[Opening Material for this task section]
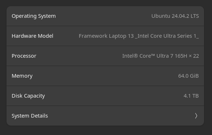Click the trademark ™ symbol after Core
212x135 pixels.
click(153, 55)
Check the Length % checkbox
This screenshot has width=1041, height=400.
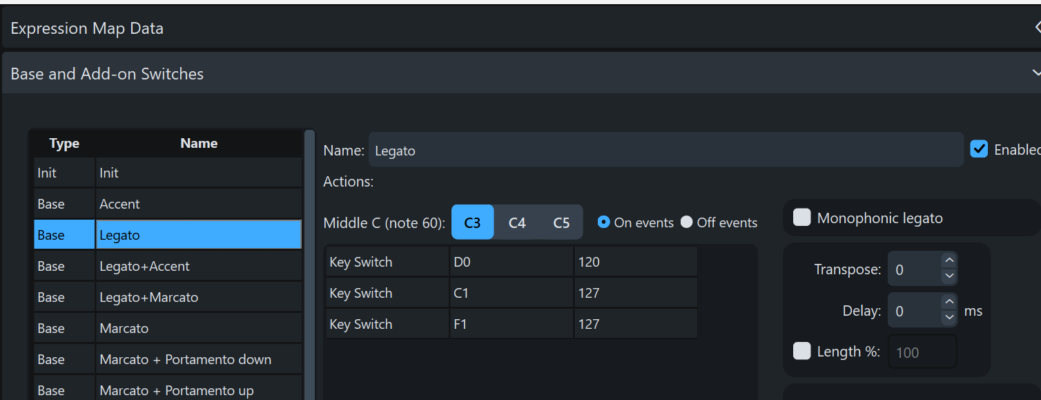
[Closing Material for this task section]
> _Exercise_:
Pick up at the line containing "Check the Length % checkbox" and copy each line exactly until the data ends, including that last line; copy no pictures.

> _Exercise response_:
Check the Length % checkbox
This screenshot has width=1041, height=400.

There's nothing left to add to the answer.